# Provided entries:
==========
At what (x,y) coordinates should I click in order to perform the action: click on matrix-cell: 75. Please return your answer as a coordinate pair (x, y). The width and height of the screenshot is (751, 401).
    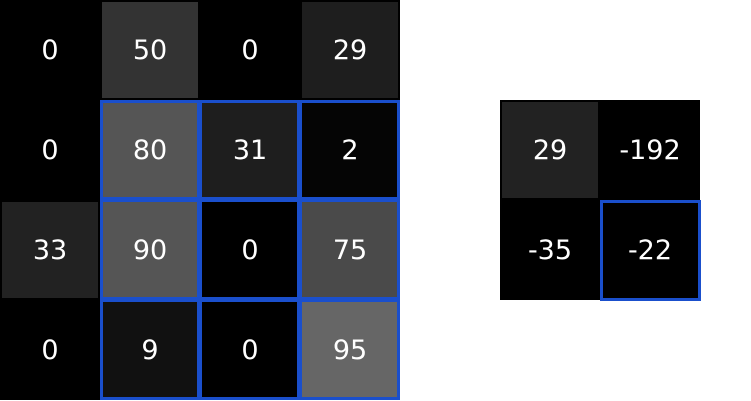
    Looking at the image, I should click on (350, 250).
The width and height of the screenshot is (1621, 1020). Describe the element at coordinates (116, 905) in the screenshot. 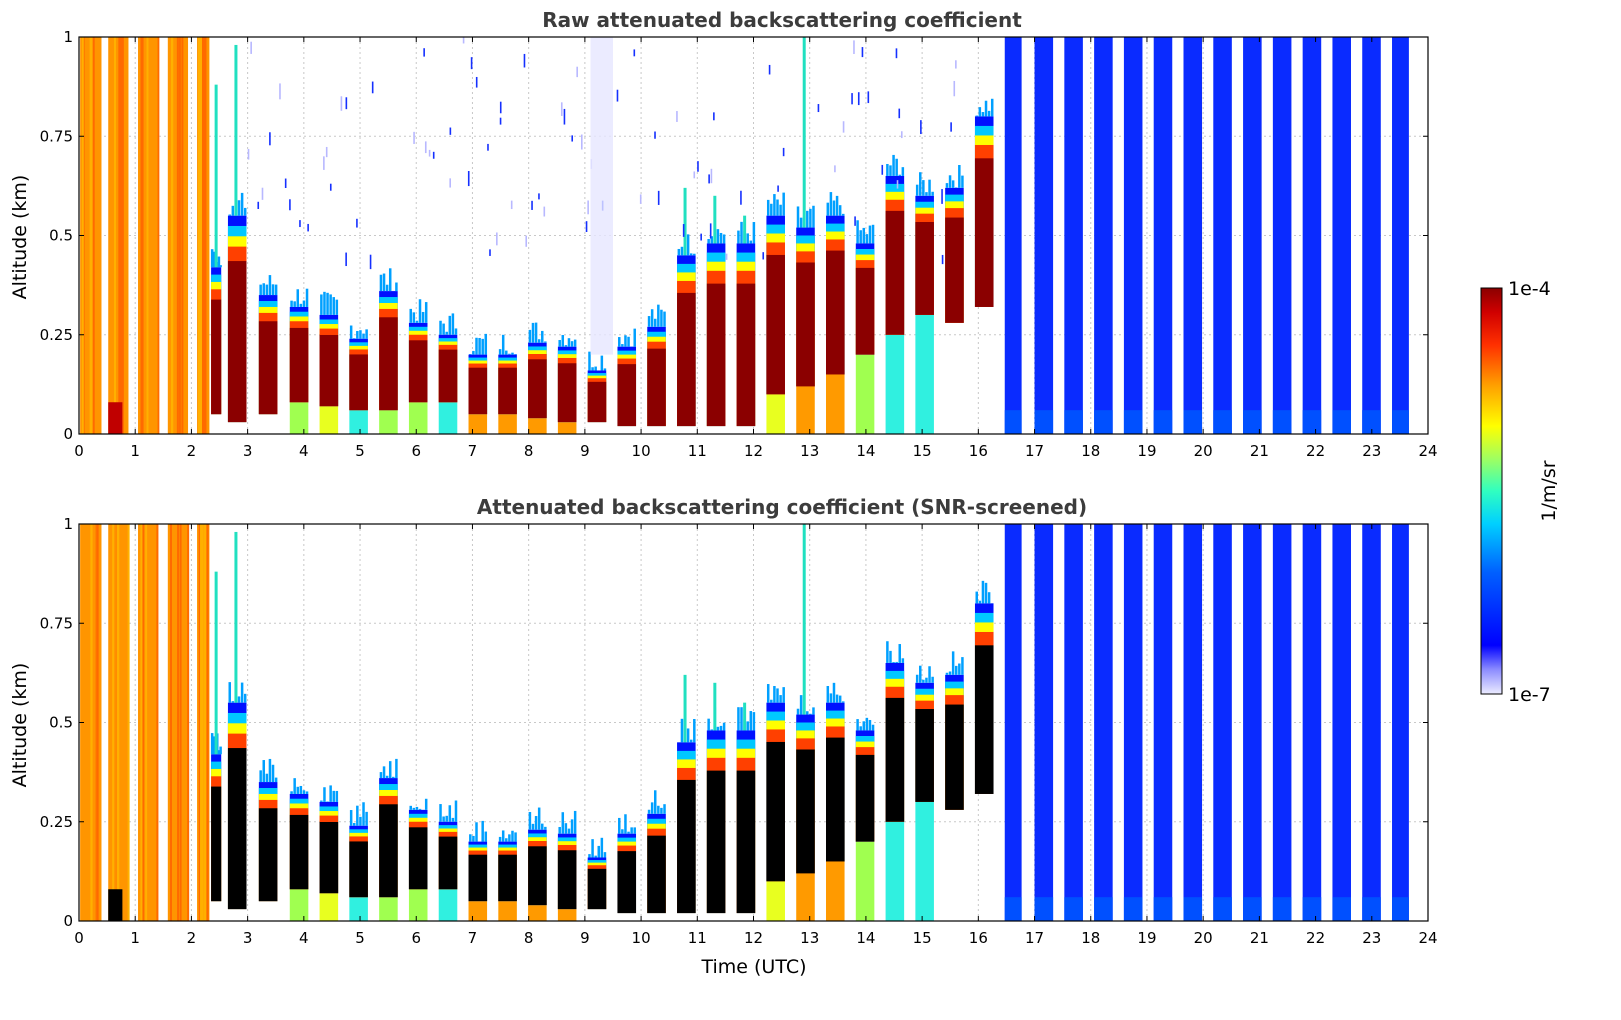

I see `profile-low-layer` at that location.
==========
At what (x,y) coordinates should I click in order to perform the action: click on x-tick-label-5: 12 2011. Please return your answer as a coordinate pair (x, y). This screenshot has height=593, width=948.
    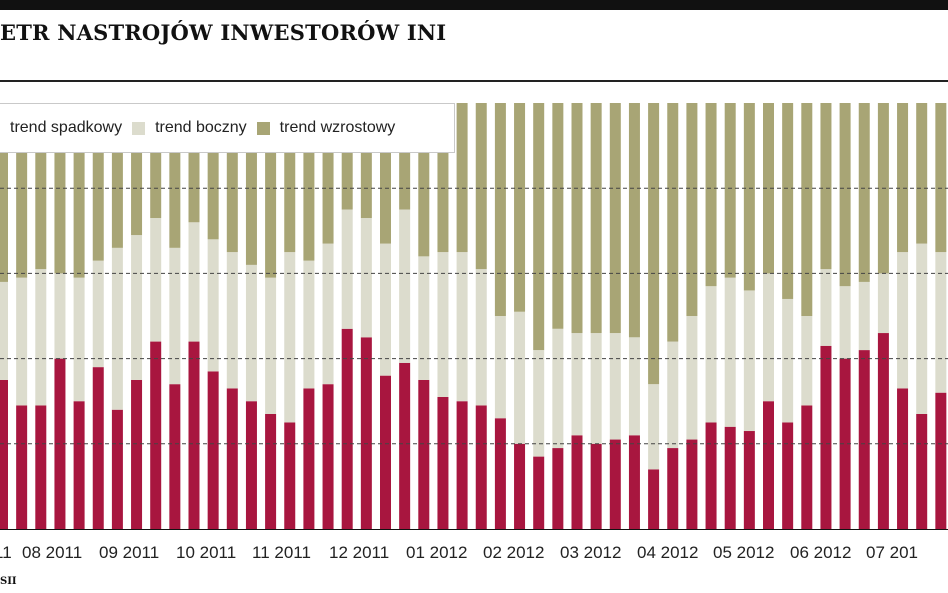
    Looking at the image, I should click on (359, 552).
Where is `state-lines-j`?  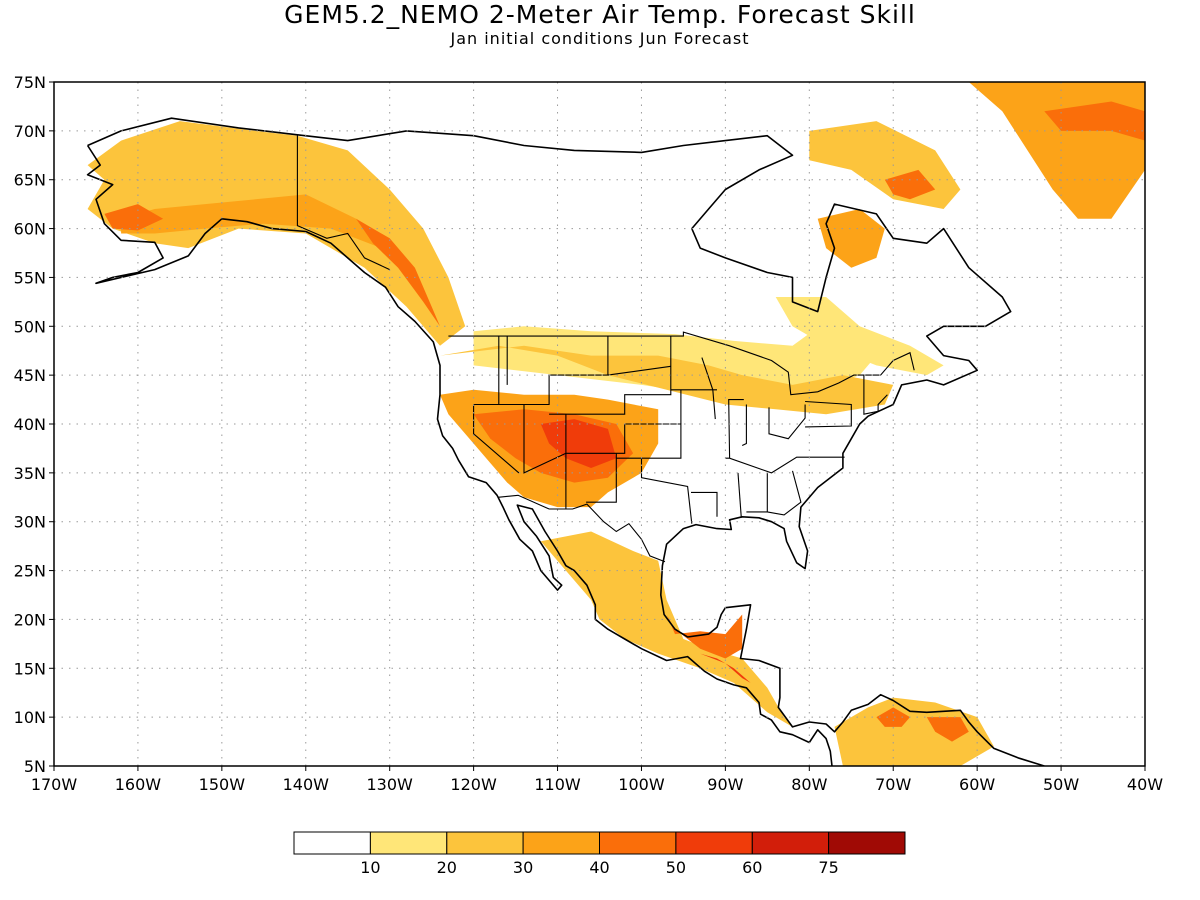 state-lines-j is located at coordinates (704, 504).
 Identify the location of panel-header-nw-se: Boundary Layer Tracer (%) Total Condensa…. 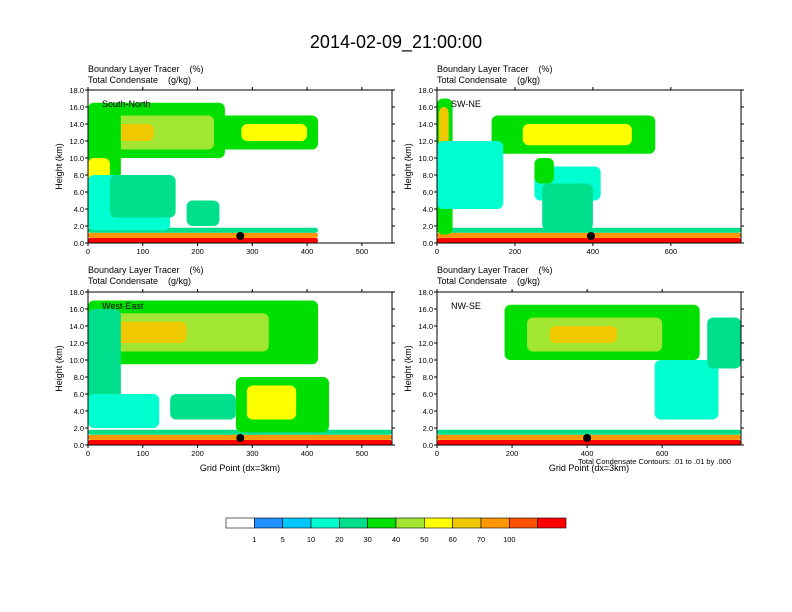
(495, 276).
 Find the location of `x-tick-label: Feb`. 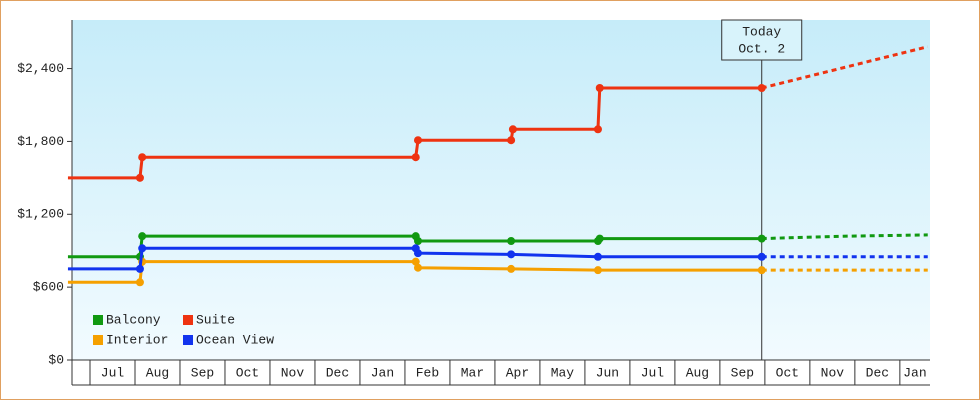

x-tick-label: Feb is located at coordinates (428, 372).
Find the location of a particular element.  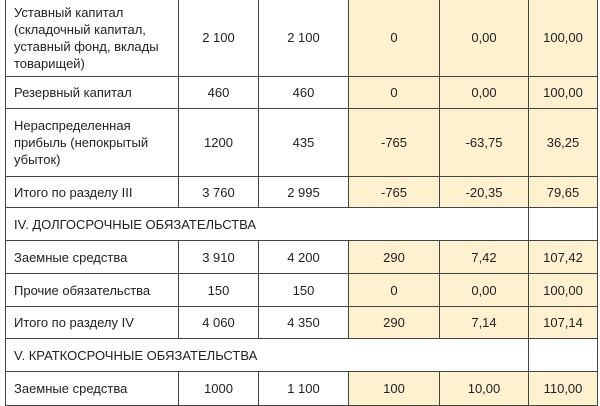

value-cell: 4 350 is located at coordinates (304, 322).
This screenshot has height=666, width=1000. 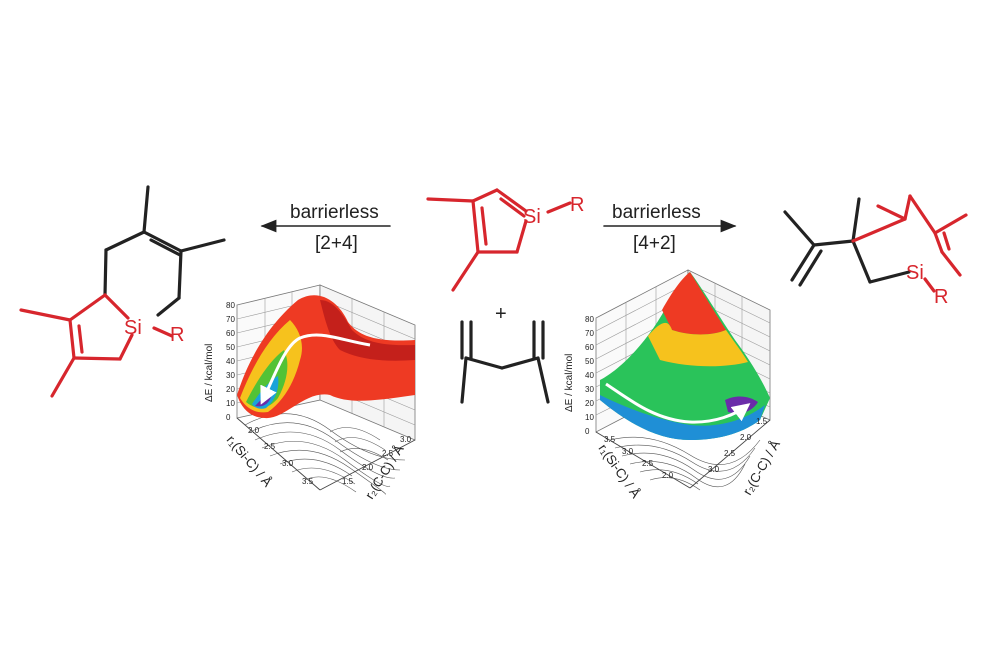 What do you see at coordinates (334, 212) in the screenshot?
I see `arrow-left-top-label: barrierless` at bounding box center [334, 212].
==========
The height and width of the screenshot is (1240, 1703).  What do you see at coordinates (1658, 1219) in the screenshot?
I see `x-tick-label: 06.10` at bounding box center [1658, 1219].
==========
Copy the lines from the line with "The height and" up to and including the line with "center [1658, 1219].", reproducing each one word for word.

# Exercise output:
The height and width of the screenshot is (1240, 1703).  What do you see at coordinates (1658, 1219) in the screenshot?
I see `x-tick-label: 06.10` at bounding box center [1658, 1219].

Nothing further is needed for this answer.